Their tools include AI-generated deepfake videos used in business email compromise (BEC) scams and malware that intercepts and alters payment details in real time. To help mitigate this, institutions can implement real-time fraud detection tools to monitor payment activity and educate employees and accountholders about verifying payment requests – especially those involving large sums of money.
As more older adults adopt digital banking this year, fraudsters are adapting their tactics to target this demographic and take advantage of their lack of familiarity with technology. Scams involving tech support impersonation, fake investment opportunities, law enforcement impersonation, and romance schemes have become commonplace. According to a study conducted by AARP, victims of elder financial exploitation lose $28.3 billion annually.
Older adults are more likely to fall victim to sophisticated scams due to their lack of understanding of emerging technologies. Fraudsters are using AI-generated voices and emails to build trust with their victims. They are also using AI-driven chatbots impersonating customer service representatives and remote access trojans (RATs) used to gain control of victims’ devices. Financial institutions can help prevent elder abuse fraud by providing targeted education for older accountholders on recognizing and avoiding scams, as well as training staff to detect and report signs of elder abuse.

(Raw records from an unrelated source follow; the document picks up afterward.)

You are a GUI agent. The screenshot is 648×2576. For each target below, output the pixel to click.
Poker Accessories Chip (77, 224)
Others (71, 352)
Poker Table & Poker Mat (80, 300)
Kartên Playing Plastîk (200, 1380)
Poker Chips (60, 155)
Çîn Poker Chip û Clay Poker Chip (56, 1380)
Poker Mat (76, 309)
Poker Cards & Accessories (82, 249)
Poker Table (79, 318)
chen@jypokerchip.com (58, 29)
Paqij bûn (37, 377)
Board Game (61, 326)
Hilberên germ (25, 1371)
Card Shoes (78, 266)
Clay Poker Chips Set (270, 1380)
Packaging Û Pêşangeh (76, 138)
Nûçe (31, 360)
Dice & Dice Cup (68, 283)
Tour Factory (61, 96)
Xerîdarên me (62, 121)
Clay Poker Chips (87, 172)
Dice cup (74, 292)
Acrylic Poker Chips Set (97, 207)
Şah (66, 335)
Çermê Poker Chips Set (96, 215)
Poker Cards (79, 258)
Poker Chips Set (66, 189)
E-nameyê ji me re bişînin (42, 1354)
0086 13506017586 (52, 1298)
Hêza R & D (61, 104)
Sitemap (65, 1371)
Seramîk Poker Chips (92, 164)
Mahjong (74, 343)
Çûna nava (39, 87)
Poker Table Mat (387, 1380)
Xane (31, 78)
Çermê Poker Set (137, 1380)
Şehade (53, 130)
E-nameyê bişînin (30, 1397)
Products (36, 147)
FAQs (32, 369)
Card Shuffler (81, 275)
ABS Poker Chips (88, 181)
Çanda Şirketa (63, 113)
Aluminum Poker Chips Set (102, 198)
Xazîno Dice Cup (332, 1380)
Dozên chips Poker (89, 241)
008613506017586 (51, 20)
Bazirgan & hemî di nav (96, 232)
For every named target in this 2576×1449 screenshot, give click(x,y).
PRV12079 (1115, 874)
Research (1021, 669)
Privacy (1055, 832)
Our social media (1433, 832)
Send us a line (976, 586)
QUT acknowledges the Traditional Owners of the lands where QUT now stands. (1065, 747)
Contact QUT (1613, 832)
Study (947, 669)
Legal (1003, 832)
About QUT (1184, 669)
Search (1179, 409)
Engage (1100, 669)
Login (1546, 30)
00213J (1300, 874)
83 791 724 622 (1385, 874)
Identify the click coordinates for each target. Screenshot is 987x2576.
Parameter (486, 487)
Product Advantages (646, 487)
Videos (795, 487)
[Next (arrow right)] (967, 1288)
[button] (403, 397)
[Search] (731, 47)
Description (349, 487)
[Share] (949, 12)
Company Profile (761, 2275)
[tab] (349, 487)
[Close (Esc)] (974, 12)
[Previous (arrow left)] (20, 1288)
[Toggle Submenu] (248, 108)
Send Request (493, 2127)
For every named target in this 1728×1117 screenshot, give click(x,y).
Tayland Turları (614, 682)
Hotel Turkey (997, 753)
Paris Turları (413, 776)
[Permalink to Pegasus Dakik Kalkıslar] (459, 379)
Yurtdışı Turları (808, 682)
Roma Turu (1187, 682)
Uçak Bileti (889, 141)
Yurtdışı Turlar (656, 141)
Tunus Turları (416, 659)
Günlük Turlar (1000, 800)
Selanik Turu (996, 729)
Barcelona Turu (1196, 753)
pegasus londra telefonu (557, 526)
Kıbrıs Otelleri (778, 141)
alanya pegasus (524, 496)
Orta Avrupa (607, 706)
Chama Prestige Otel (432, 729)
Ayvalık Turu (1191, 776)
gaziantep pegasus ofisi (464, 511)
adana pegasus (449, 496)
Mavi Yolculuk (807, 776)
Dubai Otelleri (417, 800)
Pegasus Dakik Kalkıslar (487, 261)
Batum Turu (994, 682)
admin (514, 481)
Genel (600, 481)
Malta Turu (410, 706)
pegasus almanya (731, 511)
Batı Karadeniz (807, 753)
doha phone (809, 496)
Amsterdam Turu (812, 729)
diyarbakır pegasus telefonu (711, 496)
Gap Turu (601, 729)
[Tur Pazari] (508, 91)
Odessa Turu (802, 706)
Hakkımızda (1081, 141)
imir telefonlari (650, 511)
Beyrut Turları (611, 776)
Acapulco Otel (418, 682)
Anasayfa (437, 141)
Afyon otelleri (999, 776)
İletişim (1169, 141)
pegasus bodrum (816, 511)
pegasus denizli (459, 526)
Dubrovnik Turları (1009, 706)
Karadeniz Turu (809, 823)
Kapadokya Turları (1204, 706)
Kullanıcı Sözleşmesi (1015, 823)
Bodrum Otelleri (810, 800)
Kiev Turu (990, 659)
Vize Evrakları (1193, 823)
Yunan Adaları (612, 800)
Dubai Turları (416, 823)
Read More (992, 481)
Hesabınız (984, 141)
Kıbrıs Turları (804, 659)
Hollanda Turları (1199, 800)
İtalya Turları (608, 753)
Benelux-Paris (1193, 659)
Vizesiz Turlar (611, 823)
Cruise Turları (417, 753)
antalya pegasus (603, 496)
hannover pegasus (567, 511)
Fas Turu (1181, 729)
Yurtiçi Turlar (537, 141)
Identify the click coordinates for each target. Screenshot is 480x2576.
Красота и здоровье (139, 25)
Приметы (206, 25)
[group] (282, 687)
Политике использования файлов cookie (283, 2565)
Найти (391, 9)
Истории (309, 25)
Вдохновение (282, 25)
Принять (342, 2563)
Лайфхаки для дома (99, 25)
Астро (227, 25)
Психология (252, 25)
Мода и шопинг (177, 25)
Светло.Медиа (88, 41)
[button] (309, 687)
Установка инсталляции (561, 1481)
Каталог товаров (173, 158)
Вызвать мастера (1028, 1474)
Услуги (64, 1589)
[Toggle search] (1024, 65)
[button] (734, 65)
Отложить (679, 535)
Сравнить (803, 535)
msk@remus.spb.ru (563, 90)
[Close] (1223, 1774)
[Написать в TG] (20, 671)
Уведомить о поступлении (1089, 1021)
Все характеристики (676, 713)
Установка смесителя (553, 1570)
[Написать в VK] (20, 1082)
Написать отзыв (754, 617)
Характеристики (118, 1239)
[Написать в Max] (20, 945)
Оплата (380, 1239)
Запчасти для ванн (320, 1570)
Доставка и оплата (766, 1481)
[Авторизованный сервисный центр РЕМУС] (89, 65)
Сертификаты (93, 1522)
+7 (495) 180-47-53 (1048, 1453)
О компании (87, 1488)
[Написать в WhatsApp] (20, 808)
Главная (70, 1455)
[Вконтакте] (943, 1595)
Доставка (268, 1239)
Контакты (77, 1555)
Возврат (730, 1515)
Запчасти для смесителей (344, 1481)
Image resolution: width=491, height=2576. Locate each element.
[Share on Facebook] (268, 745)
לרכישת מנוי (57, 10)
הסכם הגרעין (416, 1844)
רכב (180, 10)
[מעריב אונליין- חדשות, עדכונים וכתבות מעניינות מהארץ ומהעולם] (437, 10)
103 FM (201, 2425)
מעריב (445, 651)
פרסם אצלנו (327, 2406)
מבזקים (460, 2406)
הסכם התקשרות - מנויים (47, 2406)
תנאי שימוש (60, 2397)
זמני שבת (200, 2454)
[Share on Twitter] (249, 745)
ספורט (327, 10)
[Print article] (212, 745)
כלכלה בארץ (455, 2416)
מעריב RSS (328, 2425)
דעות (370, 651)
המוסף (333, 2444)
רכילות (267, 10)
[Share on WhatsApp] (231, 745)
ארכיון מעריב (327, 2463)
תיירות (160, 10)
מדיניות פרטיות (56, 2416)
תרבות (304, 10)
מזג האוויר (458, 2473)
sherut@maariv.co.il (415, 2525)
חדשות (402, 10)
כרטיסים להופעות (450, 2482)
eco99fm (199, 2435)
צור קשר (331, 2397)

Here are a few things you can do to help protect your institution and your accountholders:
Addressing 2025 fraud trends requires a multi-layered approach. Financial institutions must invest in modern fraud detection technology, but technology alone is not enough. A strong fraud prevention strategy (one that is continually refined) is fundamental to your success, as it fosters a culture of awareness among staff and accountholders to help ensure everyone remains informed. By proactively implementing these strategies, institutions can not only protect their accountholders and assets, but also maintain trust in an increasingly digital world.
The key to staying ahead of fraudsters is agility – adapting quickly to emerging threats and reinforcing safeguards before vulnerabilities can be exploited. The fight against financial crime is ongoing, but with the right combination of technology, education, and collaboration, you and your institution can turn the tide in your favor!